──────── Provided information

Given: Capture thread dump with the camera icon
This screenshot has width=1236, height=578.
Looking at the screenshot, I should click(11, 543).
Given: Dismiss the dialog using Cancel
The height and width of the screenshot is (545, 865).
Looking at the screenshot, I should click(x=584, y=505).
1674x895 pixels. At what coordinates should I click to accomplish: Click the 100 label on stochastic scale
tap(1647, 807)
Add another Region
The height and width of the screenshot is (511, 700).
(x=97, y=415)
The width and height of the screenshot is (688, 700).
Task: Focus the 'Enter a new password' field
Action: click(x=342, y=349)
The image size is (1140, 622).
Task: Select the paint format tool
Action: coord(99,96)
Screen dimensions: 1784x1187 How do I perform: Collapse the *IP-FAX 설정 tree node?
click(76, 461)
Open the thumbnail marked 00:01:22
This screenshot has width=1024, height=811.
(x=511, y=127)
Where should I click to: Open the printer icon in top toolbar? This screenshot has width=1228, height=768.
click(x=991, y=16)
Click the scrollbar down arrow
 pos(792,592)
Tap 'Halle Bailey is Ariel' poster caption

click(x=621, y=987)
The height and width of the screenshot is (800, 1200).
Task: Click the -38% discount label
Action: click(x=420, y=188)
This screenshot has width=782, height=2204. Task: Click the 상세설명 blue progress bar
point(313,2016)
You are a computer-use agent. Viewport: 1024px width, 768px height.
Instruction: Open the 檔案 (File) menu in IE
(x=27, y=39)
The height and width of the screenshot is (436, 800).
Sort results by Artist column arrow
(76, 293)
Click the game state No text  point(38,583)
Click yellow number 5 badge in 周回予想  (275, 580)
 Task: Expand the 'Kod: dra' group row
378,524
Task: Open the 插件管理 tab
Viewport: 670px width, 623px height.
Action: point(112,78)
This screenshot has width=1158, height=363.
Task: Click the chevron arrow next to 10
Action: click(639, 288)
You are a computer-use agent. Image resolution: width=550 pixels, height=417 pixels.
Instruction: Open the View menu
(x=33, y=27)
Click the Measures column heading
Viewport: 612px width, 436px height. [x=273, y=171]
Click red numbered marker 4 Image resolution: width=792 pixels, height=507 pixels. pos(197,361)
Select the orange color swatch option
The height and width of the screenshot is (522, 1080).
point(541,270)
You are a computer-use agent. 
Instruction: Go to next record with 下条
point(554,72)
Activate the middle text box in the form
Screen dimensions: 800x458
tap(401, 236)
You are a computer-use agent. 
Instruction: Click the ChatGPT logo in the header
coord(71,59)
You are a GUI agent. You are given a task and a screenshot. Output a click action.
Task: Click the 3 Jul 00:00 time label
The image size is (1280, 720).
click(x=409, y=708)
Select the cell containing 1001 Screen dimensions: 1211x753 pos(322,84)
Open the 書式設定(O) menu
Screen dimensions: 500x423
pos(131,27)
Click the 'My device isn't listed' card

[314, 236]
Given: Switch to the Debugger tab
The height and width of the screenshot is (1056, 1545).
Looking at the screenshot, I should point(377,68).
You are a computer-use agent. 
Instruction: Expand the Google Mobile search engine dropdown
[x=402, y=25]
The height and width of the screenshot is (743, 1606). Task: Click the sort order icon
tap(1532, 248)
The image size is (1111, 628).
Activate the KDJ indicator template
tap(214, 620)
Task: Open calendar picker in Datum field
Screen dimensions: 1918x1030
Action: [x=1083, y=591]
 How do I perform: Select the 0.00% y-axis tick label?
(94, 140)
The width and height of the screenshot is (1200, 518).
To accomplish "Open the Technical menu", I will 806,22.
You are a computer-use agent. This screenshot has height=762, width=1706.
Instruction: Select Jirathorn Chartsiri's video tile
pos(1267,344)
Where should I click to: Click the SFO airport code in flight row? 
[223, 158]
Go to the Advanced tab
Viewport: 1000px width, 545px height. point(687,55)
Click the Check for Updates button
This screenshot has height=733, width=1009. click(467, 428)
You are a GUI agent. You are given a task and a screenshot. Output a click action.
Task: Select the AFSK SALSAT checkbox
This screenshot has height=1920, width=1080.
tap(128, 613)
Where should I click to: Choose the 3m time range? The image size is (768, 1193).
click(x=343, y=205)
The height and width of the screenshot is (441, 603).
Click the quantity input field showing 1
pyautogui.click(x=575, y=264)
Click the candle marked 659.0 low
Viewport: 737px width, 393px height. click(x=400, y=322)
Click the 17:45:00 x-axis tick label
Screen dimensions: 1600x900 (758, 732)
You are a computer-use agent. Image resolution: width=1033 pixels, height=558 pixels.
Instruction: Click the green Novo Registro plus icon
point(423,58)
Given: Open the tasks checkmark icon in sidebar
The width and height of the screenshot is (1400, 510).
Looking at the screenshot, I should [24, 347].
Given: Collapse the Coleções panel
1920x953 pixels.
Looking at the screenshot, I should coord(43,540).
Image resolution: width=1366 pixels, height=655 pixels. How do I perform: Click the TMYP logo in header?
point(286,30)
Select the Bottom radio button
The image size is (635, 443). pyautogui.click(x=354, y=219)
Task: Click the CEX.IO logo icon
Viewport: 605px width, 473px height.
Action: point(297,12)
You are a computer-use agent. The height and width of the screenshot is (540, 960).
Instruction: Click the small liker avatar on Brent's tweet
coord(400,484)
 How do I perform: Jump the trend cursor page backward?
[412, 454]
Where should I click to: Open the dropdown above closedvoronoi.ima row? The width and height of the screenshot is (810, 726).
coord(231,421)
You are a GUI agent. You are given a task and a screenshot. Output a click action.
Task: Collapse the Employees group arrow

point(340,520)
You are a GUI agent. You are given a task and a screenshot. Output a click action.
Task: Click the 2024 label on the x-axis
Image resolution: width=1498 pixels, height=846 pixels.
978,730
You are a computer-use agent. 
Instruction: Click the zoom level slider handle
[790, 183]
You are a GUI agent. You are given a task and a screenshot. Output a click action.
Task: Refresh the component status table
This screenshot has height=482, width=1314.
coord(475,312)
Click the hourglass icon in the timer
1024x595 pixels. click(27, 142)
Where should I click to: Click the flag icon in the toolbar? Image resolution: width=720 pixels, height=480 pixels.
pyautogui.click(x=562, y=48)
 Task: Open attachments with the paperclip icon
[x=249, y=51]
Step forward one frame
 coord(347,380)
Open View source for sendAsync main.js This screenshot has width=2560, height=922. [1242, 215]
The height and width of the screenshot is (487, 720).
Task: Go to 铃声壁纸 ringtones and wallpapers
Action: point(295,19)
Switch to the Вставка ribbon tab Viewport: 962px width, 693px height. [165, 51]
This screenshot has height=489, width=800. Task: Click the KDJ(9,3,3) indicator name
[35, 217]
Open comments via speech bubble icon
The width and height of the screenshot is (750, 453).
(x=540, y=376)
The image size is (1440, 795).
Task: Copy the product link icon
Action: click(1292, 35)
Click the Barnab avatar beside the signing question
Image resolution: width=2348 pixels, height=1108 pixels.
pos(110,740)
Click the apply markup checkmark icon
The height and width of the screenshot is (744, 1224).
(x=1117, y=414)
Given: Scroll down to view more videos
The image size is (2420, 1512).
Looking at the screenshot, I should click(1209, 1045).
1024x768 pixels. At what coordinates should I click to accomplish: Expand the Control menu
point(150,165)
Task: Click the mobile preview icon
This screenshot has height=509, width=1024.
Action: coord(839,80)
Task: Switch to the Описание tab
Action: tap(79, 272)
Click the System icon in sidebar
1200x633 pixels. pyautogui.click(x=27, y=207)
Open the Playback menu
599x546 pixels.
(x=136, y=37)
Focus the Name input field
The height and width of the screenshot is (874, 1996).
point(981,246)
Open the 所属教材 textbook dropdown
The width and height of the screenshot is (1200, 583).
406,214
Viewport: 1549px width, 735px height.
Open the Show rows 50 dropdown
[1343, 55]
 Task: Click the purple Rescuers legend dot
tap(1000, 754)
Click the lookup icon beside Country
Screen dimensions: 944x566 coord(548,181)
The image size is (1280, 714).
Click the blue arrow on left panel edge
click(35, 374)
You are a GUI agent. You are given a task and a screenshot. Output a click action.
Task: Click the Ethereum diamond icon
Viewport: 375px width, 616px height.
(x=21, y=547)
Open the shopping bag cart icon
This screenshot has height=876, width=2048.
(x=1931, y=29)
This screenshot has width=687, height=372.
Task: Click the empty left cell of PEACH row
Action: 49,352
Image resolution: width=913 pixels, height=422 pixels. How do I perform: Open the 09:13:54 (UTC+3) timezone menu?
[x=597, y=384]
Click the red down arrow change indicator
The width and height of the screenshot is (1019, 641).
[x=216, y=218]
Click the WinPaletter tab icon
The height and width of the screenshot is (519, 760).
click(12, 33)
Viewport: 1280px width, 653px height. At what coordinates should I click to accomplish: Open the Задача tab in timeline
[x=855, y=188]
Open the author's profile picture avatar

────────────────

Problem description
Using the entries above, output exactly the lines between the line holding "Click the System icon in sidebar" and the line holding "Open the shopping bag cart icon", end lines included, and nothing more.

Answer for the task
Click the System icon in sidebar
1200x633 pixels. pyautogui.click(x=27, y=207)
Open the Playback menu
599x546 pixels.
(x=136, y=37)
Focus the Name input field
The height and width of the screenshot is (874, 1996).
point(981,246)
Open the 所属教材 textbook dropdown
The width and height of the screenshot is (1200, 583).
406,214
Viewport: 1549px width, 735px height.
Open the Show rows 50 dropdown
[1343, 55]
 Task: Click the purple Rescuers legend dot
tap(1000, 754)
Click the lookup icon beside Country
Screen dimensions: 944x566 coord(548,181)
The image size is (1280, 714).
Click the blue arrow on left panel edge
click(35, 374)
You are a GUI agent. You are given a task and a screenshot. Output a click action.
Task: Click the Ethereum diamond icon
Viewport: 375px width, 616px height.
(x=21, y=547)
Open the shopping bag cart icon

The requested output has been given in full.